Tuesday, March 11, 2003

It only takes a second the change your mind

I am in a rather perplexing malaise at the moment. I’m having such very big thoughts, that the sniping at the minutiae of the world that has become the stock in trade for this site has become somewhat, well, fudged.

With war and economic crises knocking on the door, I’ve been contemplating my very own existence. Well, not existence so much as welfare.

Here’s the rub. September 11th and all that jazz told us but one thing. People don’t all think the same. Osama and his buddies are not cackling fiendishly at the evilness of their doings, as we are commonly led to believe. They fundamentally believe that what they’re doing is fighting for good. They are Good, and we are Evil. Whereas to them ‘We’ are Evil and they are Good. Some of us think we are flawed and they are flawed. Never the twain and all that.

Goodness is defined in terms of a series of generally accepted ideals. In the west, the one thing that rules our principals is that the accumulation of things is good. This has extended beyond the accumulation of objects, to the commodity of experience. That is, if you’ve had more, or ‘better’ experience than the person next to you. You win. Religion, new agedness, and vegetarianism are included in those virtuous ‘better’ experiences.

The commodification of experience is, in effect, the service industry. A box of popcorn at the cinema costs 6p to produce. That’s everything from the box to the food. To get it into your hand is 6p. Cinemas sell this stuff for upwards of £2.50. The product is 6p, the experience of eating it at the cinema, is £2.44. People eat it because it’s all part of the cinema ‘experience’.

So experience has been codified into accepted, valued practices. These have been given a monetary value that we trade and subsequently rely on. In the popcorn example, 98% of the value is experience. Extrapolated across the whole economy, 98% of what we do relies not on need, but accepted codified experiences.

We are free thinking beings, what happens when we change our minds?
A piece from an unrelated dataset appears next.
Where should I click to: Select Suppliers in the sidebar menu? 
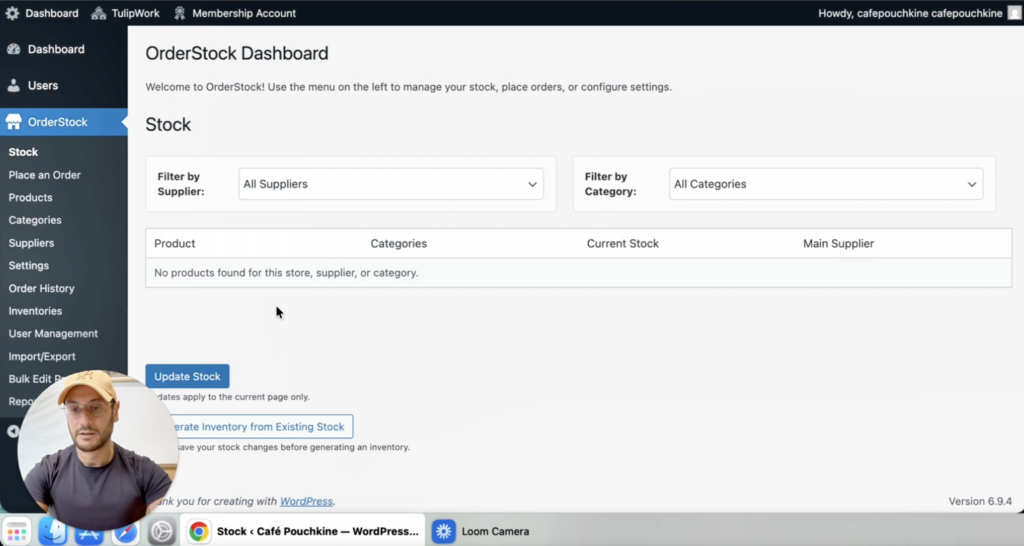[31, 243]
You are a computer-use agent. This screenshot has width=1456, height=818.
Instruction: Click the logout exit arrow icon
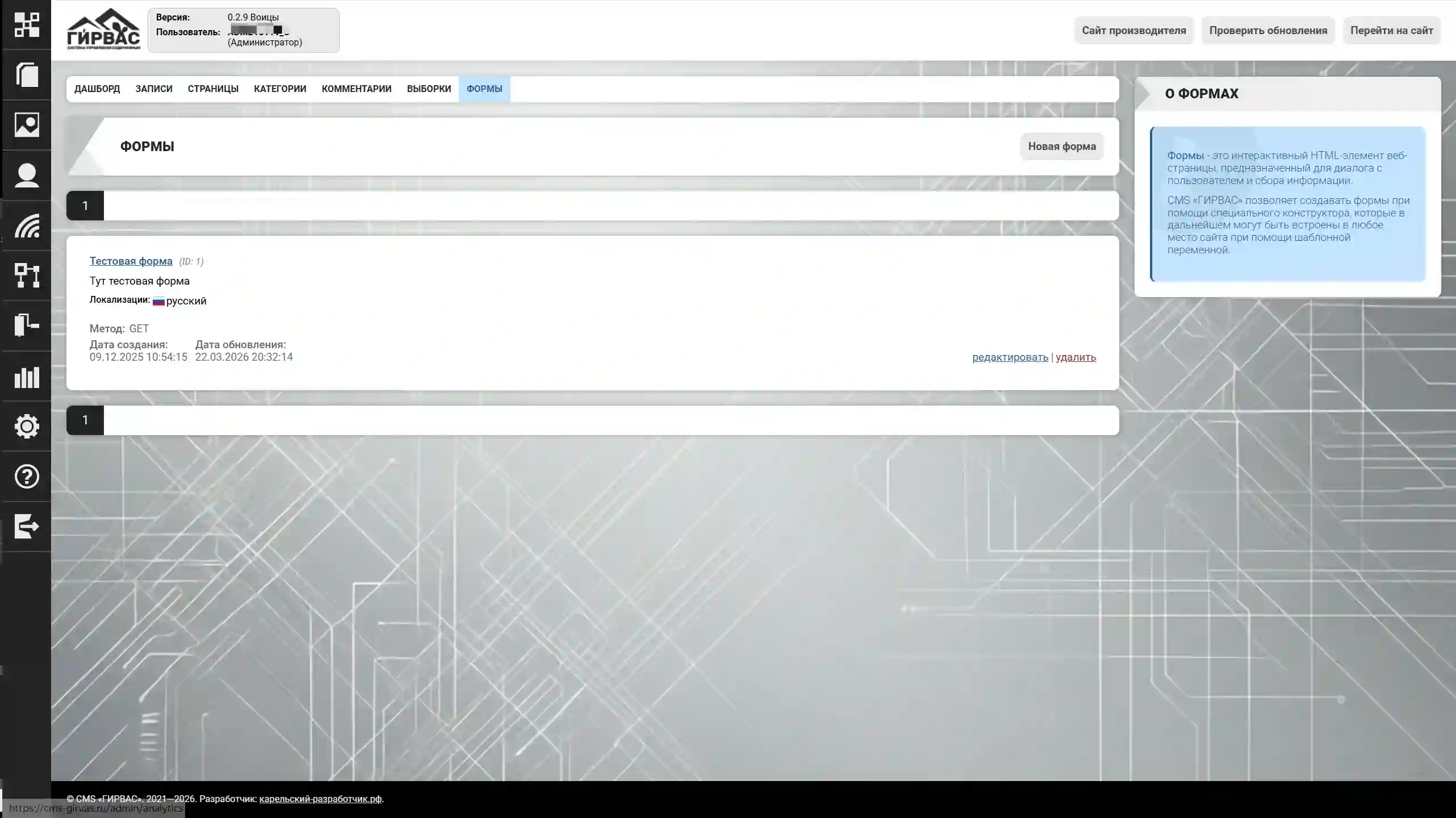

What happens, some bloke decides he doesn’t want the cinema popcorn experience, but wants to fly fuck-off big planes into the World Trade Center?

Our world, I call it our world, not because of separatist notions of them, and us but just because it’s easier that way, relies on us not changing our minds, examining our needs or re-evaluating our value of our experience. As we’ve seen, if we change our minds and our values, we are given a completely different world, requiring different skills to survive. Skills that have been taken out of us through thousands of years of domesticity. In the popcorn industry, 98% of popcorn sellers welfare, existence, comfort, warmth, and shelter relies on people believing the cinema popcorn experience to the value of £2.44 a box. If you decide the experience is valued at less than that, or indeed is worthless, the people who sell popcorn lose 98% of their livelihoods. That's all the Playstations, Ford Mondeos, Holidays in Malaga, and Organic food, gone. If you decide that flying planes into buildings as part of a jihad is the valued experience instead, that that is Good, the axis shifts violently.

The premise of valued experiences is so flimsy; I just can’t see us getting away with it for much longer. I for one will not be able to cope in a world focussed on need, on hunting and gathering or strength, stamina and survival. Or even a world which moves towards that. I cope very well in a world which values experience, something that drives western defined notions of intelligence and creativity. I don’t actually know whether what I do is right or wrong, I just do what I do and enough people believe me to value it. I’ve got to convince people for perhaps 35 years that this remains the case. The pressure is unbearable. It only takes one person to step back and realise that I’m contributing nothing to their need (eating, having shelter and warmth), just a bit to their experience of eating cinema popcorn.

The day people realise this, me, and millions of others like me, will be doomed.